======== Exercise materials ========

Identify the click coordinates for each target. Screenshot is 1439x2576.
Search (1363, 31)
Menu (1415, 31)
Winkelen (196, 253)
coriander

========

Exercise directions:
Please set down all of the records exactly.

Problem solution:
Identify the click coordinates for each target. Screenshot is 1439x2576.
Search (1363, 31)
Menu (1415, 31)
Winkelen (196, 253)
coriander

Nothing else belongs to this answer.